** Exercice **
D'après l'extrait ci-dessous, en quelle année la révision de la traduction du Coran par Kazimirski parut-elle chez l'éditeur Charpentier ?

** Extrait à lire **
·····

Kazimirski, un lexicographe et traducteur du Coran au XIXe siècle qui n'est pas passé de mode aujourd'hui.
Albin de Biberstein Kazimirski (1808-1887) est l'un des rares auteurs du XIXe siècle dont les ouvrages sont encore d'usage courant aujourd'hui. Il s'agit d'abord de son dictionnaire arabe-français publié en 1860 qui est resté très précieux pour l'étude de la langue arabe classique. L'autre ouvrage accessible à un public plus large est sa traduction du Coran. Curieuse histoire que celle de cette traduction. Elle fut commandée à Kazimirski par un sinologue, Jean-Pierre Pauthier. Celui-ci avait conçu le projet de réunir ce qu'il avait appelé les Livres sacrés de l'Orient, Confucius, le législateur indien Manu et le Coran.
Kazimirski, né en Pologne, avait fui son pays à l'âge de 23 ans, ayant été compromis dans la révolte politique de 1830. Formé aux langues orientales, notamment arabe et persane, d'abord en Pologne puis à Berlin, il fut recruté comme traducteur et rattaché au service des Échelles du Levant. La nouvelle traduction "demandée", selon sa propre expression par Jean-Pierre Pauthier au "jeune exilé", prit place effectivement dans les volumes publiés en 1840. La préface signée de l'éditeur dresse un panorama de la "religion nouvelle" et de la vie de son "fondateur" selon ce qu'on pouvait en savoir dans les milieux orientalistes européens de l'époque.
Jean-Pierre Pauthier signale cependant un fait qui n'est pas sans importance. Le traducteur, appelé en Perse pour assumer les fonctions de drogman, n'avait pu réviser sa traduction avant publication. Dès son retour en France, Kazimirski s'attela donc à cette révision qui parut chez le même éditeur Charpentier en 1841. Elle fut suivie par plusieurs autres révisions. Celles de 1844 et 1865 sont conservées à la BNF tout comme l'édition de 1840.

·····

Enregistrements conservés
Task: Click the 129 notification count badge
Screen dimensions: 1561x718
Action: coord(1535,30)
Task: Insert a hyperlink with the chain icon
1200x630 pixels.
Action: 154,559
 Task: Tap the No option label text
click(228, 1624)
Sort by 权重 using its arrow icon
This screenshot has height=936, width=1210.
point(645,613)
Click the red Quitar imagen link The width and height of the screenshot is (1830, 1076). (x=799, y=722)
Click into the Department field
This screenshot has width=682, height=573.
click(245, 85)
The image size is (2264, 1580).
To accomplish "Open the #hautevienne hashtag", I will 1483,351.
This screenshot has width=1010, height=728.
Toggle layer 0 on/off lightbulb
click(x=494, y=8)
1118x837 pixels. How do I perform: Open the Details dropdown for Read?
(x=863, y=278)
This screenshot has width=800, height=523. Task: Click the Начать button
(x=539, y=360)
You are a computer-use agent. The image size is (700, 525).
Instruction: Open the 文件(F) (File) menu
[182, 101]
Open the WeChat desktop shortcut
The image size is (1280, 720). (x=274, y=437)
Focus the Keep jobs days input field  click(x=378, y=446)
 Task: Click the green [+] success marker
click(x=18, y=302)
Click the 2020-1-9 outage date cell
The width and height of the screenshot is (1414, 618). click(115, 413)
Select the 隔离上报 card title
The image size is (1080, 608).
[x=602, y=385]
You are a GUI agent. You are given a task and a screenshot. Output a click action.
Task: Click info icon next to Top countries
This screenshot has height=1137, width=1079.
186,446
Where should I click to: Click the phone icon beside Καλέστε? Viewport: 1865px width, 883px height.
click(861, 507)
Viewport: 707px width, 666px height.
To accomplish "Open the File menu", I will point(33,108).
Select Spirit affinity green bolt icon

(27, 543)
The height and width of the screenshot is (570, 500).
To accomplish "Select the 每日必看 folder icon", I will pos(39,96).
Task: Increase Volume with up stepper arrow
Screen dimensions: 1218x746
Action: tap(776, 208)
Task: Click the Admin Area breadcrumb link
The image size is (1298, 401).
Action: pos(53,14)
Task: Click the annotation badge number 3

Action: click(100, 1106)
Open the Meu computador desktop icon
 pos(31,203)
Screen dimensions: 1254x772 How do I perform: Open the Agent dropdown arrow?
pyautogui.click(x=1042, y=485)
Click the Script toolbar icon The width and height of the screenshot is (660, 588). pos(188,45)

·····

** Réponse **
En 1841.